Dandelion Wine (1957)

As does the conductor of an orchestra, Douglas Spaulding, the protagonist of Dandelion Wine, directs the dawning of a new summer: “He pointed a finger . . . a sprinkle of windows came suddenly alight miles off in dawn country.” The summer of Douglas’s 12th year is the subject of Bradbury’s most autobiographical work. Memories of Bradbury’s idyllic childhood fill the book, which takes place in Green Town, Illinois, during the summer of 1928.

Douglas’s home bustles with life and a cast of characters: parents, grandparents, great- grandparents, boarders—a community of diverse personalities. The narrative memorializes the past and depicts the process of restoring Bradbury’s memories. The firstborn, Douglas, has a younger brother, Tom. Although Douglas is the principal explorer and the subject of the novel is his own discovery, it is through Tom that Bradbury remembers his feelings of admiration for an older brother, “even when that brother ditched him” (Bradbury ix).

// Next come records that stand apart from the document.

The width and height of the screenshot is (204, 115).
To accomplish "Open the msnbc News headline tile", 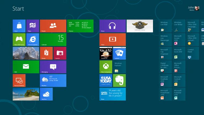I will 112,94.
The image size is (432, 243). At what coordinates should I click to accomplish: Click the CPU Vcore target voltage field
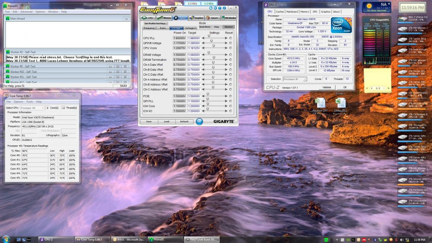[194, 48]
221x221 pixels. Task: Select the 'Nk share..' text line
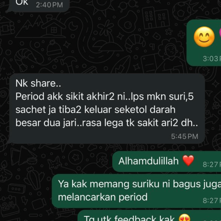(x=38, y=83)
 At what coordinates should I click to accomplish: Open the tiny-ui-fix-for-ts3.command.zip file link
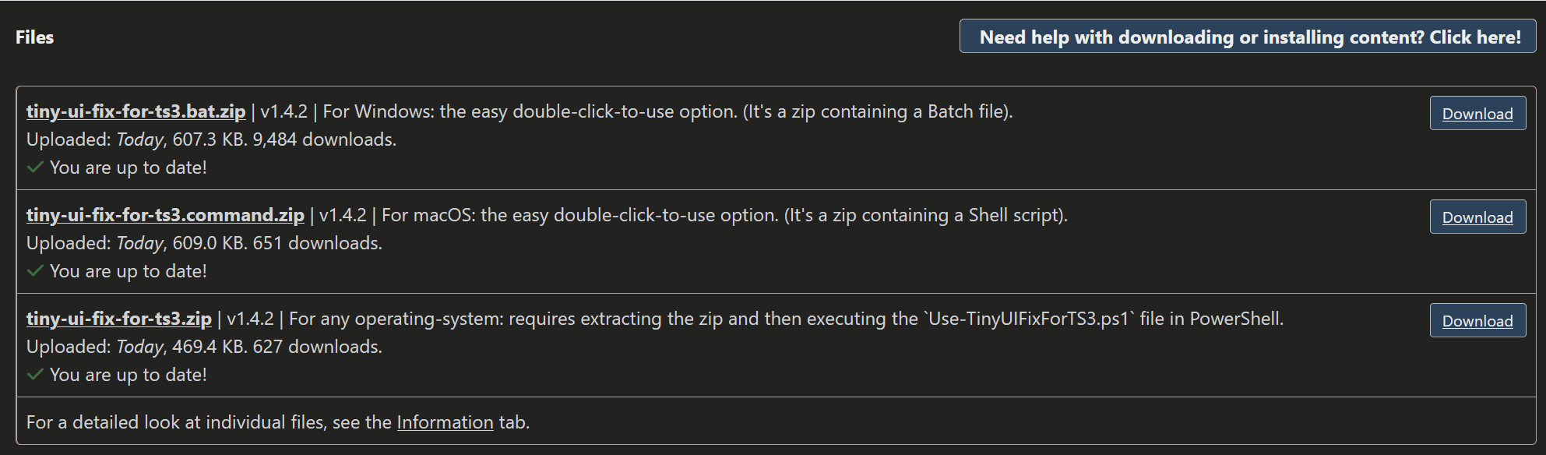pos(165,215)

As does Bradbury, Douglas loves movies like The Phantom of the Opera and walking home by the ravine at night with his friends. He begins writing early in life. Though Douglas’s writing differs from Bradbury’s own early stories, Douglas records the summer, chronicling what he calls “Rites and Ceremonies” and reflecting on them in a second part, “Discoveries and Revelations.” At the same time, Douglas becomes profoundly aware of existence, his own life, and eventually develops a concept of death. Dandelion Wine portrays a child losing his innocence; throughout the text Douglas transitions from child to adolescent in a community swirling in the cycle of life.

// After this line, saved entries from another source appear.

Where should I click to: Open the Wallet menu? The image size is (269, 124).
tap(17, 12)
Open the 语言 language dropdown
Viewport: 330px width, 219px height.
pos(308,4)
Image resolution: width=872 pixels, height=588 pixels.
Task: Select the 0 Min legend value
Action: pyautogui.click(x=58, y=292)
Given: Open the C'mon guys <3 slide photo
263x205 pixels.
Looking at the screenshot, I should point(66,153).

While Douglas writes, his grandfather bottles wine from the dandelions growing on the wide lawn, a bottle for every day of summer. The wine is a metaphor: As Douglas’s writing does, the wine preserves things and represents the passing of time. Douglas finds, however, that the bottles do not always match his recollections—sometimes shining brighter with happy memories or other times producing dark, cloudy wine on days that were sad. Unlike Douglas’s writing, the wine’s preservation is temporary, stocked for the following winter to lend a little warmth to the cold seasons. It will need to be remade as the memory of the summer days fades.

Douglas’s grandfather cautions him of this; memories, like the wine bottles, will be replaced with new ones and those days become a blur, with one or two unusual moments standing out. Tom insists that he can hold on to every day; Douglas has begun to realize the passing of memory this summer. The dandelion, the harvest, the bottling and later drinking of the wine symbolize the cyclical nature of the seasons and the passing of time.

Memory functions as a motif—an idea or image that recurs throughout the text. It not only recurs in Dandelion Wine, but runs throughout Bradbury’s works, a sign of preoccupation with preserving the past. Douglas and his friends dub Colonel Freeleigh a “Time Machine” because he tells them stories that delve into his memories and send the children back through time. Fascinated by Freeleigh’s stories, the children sense their importance; the tales feed the children’s imaginations and enlarge their worldview.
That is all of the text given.